The Circular Innovation Council has been named one of 12 finalists in Agriculture and Agri-Food Canada’s Food Waste Reduction Challenge: Business Models stream.
Designed for the institutional, commercial, and industrial (IC&I) sector, which is Canada’s largest generator of food waste, the council’s project aims to reduce costs, and emissions, and maximize food waste diversion.
It aims to mimic the efficient municipal model of door-to-door collection in a regionally consolidated collection system, providing affordable organics diversion for all sizes and types of generators of food waste, while also facilitating edible food rescue.
It is being piloted in Ontario’s Guelph and Wellington County, and offers regionally based, shared collection service and costs between neighbouring locations. It also incorporates edible food rescue and offers co-operative cost-sharing between participants.
“Being selected as a finalist recognizes Circular Innovation Council’s leadership in developing innovative circular economy solutions and facilitating unique partnerships between the public and private sectors”, said Jo-Anne St.
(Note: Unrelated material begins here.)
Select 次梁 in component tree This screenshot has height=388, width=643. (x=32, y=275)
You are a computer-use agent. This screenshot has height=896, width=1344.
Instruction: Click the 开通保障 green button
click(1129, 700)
Godard, executive director.
“We look forward to improving and expanding the co-operative co-shared financial model while testing its transferability in other jurisdictions across Canada.”
In May 2021, Circular Innovation Council received a $100,000 grant from the Agriculture and Agri-Food Canada Food Waste Reduction Challenge: Business Models stream that enabled the pilot to launch in Guelph and Wellington County, Ontario.
As one of 12 finalists, Circular Innovation Council will receive an additional $400,000 to expand its pilot projects, testing this model in various communities and under a variety of conditions.
To further test the model, Circular Innovation Council is seeking host municipalities, associations, and/or local business organizations outside of Ontario where there is appetite to advance the circular economy and maximize diversion of edible food and organic waste.